Mr. Asante, a resource person at the TWA 09 conference currently underway in Cape Town, South Africa, told participants, including operators, regulators and investors, that each telecom operator in Ghana contributed one per cent of their annual profits into the GIFEC and the Fund was used to provide telecom masts, internet connectivity, and power sources to un-served and under-served communities.

GIFEC was established in 2005 with the mandate to facilitate mobile telephony and internet access to rural and remote communities in Ghana.

Between 2007 and now, the Fund has provided 40 masts across the country for the purposes of co-location and has also provided a number of communities with ICT centres, where 10 computers connected to the internet, plus a printer, scanner and photocopier are made available for each beneficiary of grid community.

“We have also facilitated the mounting of over 200 community phones within under-served communities to enable them to make and receive calls at affordable rates.

“We, for instance, funded the MTN Mobile Money System with an amount of $150,000 to make it possible for the rural folk to send and receive money via their handsets,” Mr. Asante said.

GIFEC is also working with USAID on a project that focuses on providing telephony services and internet connectivity to pineapple farmers and exporters at Nsawam in the Eastern Region of Ghana and another community near Kasoa in the Central region.

Mr. Asante said what GIFEC did was to give the operators a free hand to concentrate on their major catchment areas, while GIFEC took the trouble of finding suitable locations to providing infrastructure in the less populated areas.

“In order to ensure that the masts are used, we commission an operator to mount the mast and then invite other operators to share. For each mast we have funded, there are at least two operators sharing it.

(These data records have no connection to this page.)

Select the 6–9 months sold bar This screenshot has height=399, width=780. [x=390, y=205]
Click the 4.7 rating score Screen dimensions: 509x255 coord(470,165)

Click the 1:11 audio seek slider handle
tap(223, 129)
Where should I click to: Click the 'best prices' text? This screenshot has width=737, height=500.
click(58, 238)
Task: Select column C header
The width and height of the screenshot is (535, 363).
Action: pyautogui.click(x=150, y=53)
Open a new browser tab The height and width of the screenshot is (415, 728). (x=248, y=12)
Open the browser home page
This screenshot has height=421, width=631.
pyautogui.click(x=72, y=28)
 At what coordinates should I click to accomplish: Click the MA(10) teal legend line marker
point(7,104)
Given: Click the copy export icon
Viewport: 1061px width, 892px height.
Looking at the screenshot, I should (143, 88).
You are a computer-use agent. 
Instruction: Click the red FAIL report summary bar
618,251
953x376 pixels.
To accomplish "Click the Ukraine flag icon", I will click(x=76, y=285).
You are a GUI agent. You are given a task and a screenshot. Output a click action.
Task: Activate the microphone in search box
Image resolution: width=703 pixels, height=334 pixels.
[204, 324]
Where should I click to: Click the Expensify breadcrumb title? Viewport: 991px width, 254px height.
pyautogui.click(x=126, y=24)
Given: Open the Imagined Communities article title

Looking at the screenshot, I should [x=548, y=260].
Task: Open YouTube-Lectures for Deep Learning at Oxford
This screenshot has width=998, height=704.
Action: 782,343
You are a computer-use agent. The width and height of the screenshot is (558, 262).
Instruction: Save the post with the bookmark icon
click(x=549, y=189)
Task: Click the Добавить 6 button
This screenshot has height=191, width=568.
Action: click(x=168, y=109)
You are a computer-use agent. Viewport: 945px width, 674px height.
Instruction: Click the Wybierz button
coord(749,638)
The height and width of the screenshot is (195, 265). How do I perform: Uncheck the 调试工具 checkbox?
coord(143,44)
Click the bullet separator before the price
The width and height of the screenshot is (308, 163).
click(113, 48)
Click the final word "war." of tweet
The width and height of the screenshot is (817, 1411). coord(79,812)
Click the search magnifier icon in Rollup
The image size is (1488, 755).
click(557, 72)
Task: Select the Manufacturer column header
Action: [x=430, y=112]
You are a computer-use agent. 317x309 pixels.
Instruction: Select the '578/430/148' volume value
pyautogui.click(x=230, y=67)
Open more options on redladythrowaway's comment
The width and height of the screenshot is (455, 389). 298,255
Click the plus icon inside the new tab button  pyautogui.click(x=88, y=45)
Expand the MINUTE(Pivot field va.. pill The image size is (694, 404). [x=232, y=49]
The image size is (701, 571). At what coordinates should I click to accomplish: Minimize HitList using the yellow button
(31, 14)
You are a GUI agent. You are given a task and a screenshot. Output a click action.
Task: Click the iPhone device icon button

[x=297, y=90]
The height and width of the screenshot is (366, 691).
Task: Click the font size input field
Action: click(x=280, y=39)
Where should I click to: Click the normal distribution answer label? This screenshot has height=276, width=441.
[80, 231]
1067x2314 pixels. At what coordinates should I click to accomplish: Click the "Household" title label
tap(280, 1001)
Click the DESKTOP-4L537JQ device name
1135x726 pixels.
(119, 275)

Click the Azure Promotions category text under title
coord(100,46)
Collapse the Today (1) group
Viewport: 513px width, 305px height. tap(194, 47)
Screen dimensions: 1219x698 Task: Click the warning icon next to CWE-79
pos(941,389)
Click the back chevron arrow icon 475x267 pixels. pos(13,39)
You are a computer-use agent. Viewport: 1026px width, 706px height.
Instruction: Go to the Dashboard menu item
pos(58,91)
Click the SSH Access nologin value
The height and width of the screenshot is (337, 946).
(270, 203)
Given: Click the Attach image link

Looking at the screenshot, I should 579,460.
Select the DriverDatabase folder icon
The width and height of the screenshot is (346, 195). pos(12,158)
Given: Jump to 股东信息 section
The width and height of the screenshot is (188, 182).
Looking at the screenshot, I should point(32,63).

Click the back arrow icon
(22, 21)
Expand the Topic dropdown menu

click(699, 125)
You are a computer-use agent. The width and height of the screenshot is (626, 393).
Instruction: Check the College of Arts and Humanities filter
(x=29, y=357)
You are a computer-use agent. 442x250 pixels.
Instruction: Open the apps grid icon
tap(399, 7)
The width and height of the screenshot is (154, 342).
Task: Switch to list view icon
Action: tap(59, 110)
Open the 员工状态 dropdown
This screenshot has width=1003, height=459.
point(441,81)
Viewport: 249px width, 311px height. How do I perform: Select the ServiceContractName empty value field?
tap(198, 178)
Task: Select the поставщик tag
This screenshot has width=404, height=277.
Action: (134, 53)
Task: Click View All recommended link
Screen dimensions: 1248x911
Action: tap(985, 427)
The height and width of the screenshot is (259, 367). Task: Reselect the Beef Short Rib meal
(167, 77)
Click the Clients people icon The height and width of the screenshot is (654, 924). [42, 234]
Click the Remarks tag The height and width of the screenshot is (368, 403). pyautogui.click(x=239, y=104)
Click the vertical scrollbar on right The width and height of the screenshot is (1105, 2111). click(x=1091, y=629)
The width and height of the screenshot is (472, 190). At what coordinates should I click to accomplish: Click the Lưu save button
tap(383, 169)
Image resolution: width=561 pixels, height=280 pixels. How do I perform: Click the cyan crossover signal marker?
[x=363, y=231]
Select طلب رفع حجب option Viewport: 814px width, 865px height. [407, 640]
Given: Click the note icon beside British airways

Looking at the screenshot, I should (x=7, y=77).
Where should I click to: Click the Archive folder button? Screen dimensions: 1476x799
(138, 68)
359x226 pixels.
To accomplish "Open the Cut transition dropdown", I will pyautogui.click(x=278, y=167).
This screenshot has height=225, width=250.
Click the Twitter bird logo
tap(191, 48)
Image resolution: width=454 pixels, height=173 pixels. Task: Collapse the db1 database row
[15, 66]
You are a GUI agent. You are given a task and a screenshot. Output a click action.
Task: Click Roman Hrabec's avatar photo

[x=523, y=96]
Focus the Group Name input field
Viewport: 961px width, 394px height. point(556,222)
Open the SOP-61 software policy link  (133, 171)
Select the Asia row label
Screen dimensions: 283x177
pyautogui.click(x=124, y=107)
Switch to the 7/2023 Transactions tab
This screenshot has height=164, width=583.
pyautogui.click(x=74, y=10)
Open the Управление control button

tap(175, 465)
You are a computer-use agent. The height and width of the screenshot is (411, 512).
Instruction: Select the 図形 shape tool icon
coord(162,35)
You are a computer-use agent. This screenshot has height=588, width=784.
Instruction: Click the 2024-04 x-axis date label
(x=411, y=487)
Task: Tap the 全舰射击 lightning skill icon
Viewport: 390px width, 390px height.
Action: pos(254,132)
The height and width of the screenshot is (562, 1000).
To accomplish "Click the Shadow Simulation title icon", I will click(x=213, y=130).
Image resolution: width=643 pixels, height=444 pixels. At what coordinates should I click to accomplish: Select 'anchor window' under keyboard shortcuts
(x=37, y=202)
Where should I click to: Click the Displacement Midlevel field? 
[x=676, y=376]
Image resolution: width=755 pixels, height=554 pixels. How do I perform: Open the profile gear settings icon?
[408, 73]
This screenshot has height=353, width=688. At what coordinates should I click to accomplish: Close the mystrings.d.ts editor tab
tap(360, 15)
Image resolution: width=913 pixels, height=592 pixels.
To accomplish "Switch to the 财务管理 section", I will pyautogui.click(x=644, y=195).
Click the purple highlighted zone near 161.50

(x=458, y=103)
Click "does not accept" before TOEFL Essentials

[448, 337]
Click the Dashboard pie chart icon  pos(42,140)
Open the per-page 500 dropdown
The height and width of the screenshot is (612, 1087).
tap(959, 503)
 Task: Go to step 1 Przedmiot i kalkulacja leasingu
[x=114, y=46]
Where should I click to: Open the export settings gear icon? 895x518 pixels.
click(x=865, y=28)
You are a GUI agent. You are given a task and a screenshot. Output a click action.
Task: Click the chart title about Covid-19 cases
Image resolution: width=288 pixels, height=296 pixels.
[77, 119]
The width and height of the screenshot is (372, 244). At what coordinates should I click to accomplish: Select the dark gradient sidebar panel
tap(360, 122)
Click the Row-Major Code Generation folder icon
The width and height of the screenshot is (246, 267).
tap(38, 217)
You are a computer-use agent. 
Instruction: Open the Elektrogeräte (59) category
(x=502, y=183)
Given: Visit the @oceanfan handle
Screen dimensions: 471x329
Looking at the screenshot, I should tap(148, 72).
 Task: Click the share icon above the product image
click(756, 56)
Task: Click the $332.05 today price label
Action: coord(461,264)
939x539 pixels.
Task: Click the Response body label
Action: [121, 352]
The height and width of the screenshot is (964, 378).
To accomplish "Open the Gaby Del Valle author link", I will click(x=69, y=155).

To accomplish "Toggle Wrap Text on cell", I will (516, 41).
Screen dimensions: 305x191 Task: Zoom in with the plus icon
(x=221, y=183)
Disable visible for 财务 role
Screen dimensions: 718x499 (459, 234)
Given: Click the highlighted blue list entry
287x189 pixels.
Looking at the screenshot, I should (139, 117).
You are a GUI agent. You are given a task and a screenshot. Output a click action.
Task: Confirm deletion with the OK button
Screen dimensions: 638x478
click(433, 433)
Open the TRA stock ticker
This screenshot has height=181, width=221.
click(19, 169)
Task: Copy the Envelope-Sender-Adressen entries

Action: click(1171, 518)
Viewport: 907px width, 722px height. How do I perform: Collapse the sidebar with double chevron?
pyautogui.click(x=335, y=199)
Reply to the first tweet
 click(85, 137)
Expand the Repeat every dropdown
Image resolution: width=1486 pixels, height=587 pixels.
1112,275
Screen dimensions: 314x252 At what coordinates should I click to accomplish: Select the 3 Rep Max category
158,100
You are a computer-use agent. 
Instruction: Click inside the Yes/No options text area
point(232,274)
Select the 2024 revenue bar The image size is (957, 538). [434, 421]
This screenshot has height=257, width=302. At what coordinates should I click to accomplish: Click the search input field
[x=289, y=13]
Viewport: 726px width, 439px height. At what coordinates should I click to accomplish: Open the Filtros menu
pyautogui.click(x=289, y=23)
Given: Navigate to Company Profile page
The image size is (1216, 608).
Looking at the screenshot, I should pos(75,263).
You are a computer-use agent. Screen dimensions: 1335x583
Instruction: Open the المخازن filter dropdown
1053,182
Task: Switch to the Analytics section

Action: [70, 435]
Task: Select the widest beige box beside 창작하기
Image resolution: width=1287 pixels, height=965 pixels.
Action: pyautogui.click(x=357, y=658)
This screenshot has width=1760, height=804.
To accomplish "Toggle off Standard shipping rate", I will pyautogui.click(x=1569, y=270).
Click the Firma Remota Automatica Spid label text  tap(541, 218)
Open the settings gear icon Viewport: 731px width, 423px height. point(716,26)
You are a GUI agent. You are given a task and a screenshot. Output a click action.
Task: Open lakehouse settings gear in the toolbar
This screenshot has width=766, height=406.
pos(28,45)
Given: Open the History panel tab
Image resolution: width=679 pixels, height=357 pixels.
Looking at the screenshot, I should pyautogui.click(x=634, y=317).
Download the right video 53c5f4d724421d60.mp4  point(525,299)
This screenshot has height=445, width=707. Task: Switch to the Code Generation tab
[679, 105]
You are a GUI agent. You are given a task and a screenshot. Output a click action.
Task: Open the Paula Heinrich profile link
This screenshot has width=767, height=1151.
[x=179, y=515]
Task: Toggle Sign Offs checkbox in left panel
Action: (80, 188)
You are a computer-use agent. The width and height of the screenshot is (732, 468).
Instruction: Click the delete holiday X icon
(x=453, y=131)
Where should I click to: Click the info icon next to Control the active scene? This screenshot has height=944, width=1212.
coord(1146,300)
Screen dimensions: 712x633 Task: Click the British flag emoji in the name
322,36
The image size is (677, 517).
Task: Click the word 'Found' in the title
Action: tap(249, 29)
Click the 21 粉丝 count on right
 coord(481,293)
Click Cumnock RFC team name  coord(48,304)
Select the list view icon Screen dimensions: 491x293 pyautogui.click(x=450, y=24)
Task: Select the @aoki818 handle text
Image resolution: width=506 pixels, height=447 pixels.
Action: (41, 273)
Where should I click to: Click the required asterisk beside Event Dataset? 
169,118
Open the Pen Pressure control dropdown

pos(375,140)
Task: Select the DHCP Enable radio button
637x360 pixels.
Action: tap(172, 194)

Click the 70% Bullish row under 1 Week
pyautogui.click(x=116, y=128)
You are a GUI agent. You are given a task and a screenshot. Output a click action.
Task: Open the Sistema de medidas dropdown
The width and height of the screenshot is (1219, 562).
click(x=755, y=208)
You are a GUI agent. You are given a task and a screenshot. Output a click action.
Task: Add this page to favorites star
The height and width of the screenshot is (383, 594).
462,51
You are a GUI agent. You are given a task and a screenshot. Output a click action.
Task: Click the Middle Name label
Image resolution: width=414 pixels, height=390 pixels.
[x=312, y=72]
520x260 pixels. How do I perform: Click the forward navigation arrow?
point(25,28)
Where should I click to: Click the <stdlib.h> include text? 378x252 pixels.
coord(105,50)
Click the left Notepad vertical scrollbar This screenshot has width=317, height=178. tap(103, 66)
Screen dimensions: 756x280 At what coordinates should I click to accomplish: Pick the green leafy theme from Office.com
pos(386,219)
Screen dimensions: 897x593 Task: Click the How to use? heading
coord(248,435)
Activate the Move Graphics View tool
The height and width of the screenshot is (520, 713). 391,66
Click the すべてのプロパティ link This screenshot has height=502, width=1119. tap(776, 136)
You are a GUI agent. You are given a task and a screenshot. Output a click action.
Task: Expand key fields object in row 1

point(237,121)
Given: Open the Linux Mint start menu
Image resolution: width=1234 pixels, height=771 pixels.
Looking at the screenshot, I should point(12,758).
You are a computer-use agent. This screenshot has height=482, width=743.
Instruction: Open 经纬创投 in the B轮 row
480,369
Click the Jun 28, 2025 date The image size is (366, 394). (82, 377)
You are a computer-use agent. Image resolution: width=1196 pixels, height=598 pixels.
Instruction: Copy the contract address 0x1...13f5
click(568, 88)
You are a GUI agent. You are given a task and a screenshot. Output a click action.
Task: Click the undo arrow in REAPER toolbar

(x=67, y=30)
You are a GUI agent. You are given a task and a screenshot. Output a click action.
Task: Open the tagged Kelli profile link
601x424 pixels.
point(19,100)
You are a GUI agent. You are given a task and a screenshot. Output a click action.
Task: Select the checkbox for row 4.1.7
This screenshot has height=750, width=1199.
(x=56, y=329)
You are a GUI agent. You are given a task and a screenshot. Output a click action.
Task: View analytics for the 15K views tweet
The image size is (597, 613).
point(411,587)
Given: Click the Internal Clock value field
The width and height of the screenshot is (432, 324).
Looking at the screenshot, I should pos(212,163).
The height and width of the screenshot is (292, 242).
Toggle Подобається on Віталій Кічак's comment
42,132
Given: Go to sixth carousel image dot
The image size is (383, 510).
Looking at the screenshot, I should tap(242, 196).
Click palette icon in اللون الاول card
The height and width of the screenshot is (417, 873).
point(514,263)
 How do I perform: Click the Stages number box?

“The operators then decide between themselves how to manage and maintain the facility,” he said.

Mr. Paul Edwards, Chairman and moderator of the conference, said GIFEC was a laudable model for other African countries to follow, particularly in the face of the global economic downturn.

“I think we all need to tap into the GIFEC experience and see how we can get a third party to provide infrastructure in our respective countries for less so we can save on infrastructure,” he said.

Vice President John Dramani Mahama made a similar suggestion recently when he urged operators in Ghana to co-locate and cut down on capital investment.

Mr. Nnamdi Nwokike, Executive Secretary of the West African Telecommunications Regulatory Assembly (WATRA), said every initiative that provided universal access to telecom infrastructure was laudable and the GIFEC example was a unique one.

He said the success of the GIFEC story in having specific targets for the funds on regular basis was unprecedented, adding that in some jurisdictions, such funds remained redundant for a long time without specific projects, “but GIFEC has shown the way to make good use of such funds”.

Mr. Ties Hartman, a Consultant from Detecon, a German Telecom Group, said the GIFEC example was something that needed to be considered across Africa.

The conference, organised by Terrapinn Limited, is under the theme “Opportunity, Innovation and Strategy for Fixed and Mobile Operators and Investors.”